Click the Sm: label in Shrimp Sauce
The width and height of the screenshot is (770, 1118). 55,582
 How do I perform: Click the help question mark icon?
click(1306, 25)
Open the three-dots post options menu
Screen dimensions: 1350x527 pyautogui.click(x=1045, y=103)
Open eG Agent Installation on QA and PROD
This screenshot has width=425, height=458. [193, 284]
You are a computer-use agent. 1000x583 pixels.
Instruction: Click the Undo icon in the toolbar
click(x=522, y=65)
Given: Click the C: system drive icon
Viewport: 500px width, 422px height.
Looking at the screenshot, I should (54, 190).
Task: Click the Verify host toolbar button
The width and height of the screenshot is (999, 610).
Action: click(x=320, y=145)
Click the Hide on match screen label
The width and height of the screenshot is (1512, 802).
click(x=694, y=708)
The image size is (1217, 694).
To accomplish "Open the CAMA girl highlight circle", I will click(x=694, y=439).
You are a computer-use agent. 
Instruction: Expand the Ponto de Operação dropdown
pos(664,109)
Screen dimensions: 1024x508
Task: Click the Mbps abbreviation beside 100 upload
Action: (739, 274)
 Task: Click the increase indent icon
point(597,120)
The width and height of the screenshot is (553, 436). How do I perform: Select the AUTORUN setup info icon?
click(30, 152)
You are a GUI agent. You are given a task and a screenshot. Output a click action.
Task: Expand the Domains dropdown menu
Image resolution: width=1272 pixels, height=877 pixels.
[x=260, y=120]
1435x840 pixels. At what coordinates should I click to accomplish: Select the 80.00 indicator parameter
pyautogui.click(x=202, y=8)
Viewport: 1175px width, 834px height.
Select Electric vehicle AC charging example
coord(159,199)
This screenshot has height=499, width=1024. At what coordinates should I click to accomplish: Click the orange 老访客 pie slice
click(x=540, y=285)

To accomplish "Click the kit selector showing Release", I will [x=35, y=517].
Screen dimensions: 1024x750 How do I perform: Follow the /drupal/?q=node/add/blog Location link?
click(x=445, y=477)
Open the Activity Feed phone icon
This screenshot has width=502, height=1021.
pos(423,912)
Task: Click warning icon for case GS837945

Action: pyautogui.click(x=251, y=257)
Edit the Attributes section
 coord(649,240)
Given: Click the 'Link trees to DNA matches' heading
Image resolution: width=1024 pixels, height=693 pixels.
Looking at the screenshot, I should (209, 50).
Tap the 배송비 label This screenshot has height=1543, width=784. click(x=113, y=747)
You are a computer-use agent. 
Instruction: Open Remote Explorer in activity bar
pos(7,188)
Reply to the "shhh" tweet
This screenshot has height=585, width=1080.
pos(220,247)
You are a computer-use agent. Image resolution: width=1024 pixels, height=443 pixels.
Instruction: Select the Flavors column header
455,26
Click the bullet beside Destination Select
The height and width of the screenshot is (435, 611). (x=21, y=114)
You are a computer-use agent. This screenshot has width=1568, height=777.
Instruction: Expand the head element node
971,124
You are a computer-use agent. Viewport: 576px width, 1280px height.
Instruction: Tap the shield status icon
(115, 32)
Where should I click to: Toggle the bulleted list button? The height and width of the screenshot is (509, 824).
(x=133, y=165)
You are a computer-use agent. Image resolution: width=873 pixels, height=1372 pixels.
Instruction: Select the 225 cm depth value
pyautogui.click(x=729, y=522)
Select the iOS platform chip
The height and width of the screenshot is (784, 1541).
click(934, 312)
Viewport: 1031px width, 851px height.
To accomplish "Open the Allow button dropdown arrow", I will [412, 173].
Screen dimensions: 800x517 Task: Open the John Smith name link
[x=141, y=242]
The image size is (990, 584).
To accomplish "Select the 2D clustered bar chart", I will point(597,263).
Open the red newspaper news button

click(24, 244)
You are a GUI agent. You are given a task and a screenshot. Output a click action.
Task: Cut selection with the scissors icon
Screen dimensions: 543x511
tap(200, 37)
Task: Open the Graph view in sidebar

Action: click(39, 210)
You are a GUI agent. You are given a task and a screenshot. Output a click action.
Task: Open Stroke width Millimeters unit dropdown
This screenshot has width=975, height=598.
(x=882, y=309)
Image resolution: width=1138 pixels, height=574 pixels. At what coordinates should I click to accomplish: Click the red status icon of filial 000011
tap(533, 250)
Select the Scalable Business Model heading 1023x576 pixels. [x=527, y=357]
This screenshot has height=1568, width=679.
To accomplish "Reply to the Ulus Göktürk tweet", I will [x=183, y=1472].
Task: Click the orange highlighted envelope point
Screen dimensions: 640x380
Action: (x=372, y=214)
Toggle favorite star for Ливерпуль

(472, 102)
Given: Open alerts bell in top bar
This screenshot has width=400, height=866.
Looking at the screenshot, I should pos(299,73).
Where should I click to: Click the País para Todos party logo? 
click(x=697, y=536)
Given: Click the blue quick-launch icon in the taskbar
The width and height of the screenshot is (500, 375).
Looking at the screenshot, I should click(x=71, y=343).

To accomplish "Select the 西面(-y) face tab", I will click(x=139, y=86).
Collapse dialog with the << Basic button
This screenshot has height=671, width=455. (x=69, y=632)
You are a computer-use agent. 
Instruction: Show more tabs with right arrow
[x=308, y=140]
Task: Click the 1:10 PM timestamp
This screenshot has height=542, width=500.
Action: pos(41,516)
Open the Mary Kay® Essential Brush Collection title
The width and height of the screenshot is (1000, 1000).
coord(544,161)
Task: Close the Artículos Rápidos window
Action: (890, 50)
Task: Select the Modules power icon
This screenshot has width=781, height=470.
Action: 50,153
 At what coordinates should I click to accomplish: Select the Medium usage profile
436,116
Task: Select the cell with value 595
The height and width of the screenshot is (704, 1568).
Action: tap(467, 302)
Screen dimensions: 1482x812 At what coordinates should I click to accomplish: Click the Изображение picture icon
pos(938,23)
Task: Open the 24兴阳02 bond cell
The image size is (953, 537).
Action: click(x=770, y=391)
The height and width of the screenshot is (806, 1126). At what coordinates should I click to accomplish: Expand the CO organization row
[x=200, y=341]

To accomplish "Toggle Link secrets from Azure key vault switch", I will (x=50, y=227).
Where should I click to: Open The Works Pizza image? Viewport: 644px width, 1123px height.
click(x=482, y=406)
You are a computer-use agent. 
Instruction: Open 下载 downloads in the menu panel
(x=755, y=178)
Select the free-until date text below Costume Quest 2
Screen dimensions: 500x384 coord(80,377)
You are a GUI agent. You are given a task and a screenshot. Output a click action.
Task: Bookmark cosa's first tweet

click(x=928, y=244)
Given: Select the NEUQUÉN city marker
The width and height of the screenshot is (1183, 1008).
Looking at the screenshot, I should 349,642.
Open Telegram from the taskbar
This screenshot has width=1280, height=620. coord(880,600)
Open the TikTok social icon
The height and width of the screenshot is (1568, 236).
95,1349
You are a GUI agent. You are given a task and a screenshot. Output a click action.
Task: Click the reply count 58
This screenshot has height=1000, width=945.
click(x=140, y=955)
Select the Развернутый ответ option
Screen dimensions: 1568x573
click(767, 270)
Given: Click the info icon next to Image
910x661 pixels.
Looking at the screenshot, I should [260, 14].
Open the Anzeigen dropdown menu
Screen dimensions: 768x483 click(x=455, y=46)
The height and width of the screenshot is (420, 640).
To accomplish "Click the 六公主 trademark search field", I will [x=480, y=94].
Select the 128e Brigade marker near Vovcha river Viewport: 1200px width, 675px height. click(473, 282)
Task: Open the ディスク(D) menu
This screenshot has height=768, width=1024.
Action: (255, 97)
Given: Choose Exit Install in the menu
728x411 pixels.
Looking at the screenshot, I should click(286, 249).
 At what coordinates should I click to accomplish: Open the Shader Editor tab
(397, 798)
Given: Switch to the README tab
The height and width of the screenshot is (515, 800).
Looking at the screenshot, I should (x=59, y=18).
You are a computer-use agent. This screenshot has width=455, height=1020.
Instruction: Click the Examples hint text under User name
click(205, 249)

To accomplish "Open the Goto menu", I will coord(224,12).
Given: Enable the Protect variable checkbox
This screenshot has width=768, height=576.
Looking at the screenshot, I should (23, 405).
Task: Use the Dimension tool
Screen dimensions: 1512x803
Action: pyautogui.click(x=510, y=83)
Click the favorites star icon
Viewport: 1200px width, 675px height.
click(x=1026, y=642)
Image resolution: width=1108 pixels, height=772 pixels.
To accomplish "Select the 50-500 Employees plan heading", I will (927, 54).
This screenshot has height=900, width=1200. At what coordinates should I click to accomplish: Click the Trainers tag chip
★ ★ ★ ★ ★
• _Instructions for the task_: Please output the lines of the listing above that fall in the stretch from the one with "Given: Enable the Protect variable checkbox" through the one with "Image resolution: width=1108", exactly and only those.

• _Response below_:
Given: Enable the Protect variable checkbox
This screenshot has width=768, height=576.
Looking at the screenshot, I should (23, 405).
Task: Use the Dimension tool
Screen dimensions: 1512x803
Action: pyautogui.click(x=510, y=83)
Click the favorites star icon
Viewport: 1200px width, 675px height.
click(x=1026, y=642)
Image resolution: width=1108 pixels, height=772 pixels.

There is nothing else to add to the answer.